A young Canadian army captain has been acquitted of murdering a wounded Taliban fighter, but found guilty of disgraceful conduct, in a controversial military trial that sparked a debate about mercy killing in wartime.
Captain Robert Semrau was found not guilty of second-degree murder and attempted murder by a jury of fellow officers at the conclusion of a historic military court martial in Gatineau, Que. He showed no emotion as the verdict was read out Monday.
He was, however, found guilty of disgraceful conduct, a lesser charge that carries a penalty of up to five years and could even result in discharge from the Canadian Forces. The 36-year-old father of two has yet to be sentenced.
Capt. Semrau is believed to be the first Canadian soldier to be prosecuted for an alleged battlefield killing - for a shooting that occurred in 2008 in the Afghan province of Helmand. The court martial heard that he fired a double tap of bullets into a critically wounded insurgent whom one witness testified was "98 per cent dead" already.
Lieutenant-Colonel Mario Leveillee, a member of the prosecution team, said he believes the jury's verdict reflects what could be proven in the court martial.
"They've found him guilty of shooting an unarmed, wounded person," he said. "One element that had to be proved to find murder in the second degree was that the individual died as a result. They may have had a reasonable doubt about this."
Prosecutors faced an uphill battle in establishing a murder case, even after some of Capt. Semrau's fellow soldiers testified the officer had privately admitted to shooting the insurgent at close range. There was no body, no autopsy report and witnesses gave conflicting testimony.
Still, Bill Semrau, the captain's brother, said the soldier and his supporters are disappointed that he was convicted of disgraceful conduct.

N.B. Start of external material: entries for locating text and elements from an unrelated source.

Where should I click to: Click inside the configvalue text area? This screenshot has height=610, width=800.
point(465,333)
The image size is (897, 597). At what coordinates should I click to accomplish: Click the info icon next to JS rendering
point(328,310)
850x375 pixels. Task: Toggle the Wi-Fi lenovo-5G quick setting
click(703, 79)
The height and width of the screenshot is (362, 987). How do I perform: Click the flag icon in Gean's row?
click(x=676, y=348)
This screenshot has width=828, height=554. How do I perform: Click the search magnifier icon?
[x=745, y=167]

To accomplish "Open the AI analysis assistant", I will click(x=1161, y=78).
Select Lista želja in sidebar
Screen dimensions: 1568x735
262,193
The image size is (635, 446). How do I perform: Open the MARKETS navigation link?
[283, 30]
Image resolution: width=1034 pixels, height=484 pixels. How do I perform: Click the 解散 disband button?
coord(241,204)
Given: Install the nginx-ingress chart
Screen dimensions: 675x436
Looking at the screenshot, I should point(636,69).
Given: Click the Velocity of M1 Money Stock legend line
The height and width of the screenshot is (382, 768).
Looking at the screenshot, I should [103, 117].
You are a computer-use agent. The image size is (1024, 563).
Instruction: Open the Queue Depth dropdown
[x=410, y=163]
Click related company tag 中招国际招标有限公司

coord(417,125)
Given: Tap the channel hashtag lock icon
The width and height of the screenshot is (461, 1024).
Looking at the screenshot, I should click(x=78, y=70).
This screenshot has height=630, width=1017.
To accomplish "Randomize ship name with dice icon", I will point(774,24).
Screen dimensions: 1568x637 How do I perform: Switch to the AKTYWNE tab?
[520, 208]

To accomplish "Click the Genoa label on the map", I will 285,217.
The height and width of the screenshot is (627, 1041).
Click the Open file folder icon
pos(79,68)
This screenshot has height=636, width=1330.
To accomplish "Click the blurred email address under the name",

"We have always believed my brother did nothing wrong and put our faith in the military justice system," he said. He urged people to join a Facebook.com group, Support the Freedom of Captain Robert Semrau, which on Monday counted close to 8,400 members.
The prosecution had alleged the army captain committed a mercy killing because he felt bound by a "soldier's pact" to end the suffering of gravely wounded combatants. There is no defence for mercy killing in the law.
Scott Taylor, publisher of Esprit de Corps, an independent magazine about the military, said he thinks the verdict as it stands is the best possible result.
"I think the message has been sent that they [the Canadian Forces]are going to restrain soldiers from playing God," he said.
Monday's verdict represents the first time a Canadian soldier has been convicted of shooting an unarmed combatant, Lt.-Col. Leveillee said.
Some supporters of Capt. Semrau argue it's unfair that he has been forced to face prosecution for decisions made on the battlefield. "It sickens me to no end that the same government that sent you to a foreign hellhole is prosecuting you for doing your job," one wrote on the Facebook site.
Retired colonel Alain Pellerin with the Conference of Defence Associations said the court martial was necessary for transparency. He said the military is determined to avoid a repeat of the 1990s Somalia affair, where military brass covered up evidence of wrongdoing.
He said the Semrau prosecution, recent charges laid against Brigadier-General Daniel Ménard for an intimate relationship with a subordinate, and the early recall of Colonel Bernard Ouellette from his United Nations post in Haiti are all signs of this.
During the court martial, one of the soldiers under Capt. Semrau's command testified that the officer told his team that he finished off the insurgent and would accept responsibility for any consequences.
"He [Semrau]told us that he shot the Taliban, he put him out of his misery and if anything came of it, he would wear it - those where his exact words," former Corporal Tony Haraszta told the court martial in May.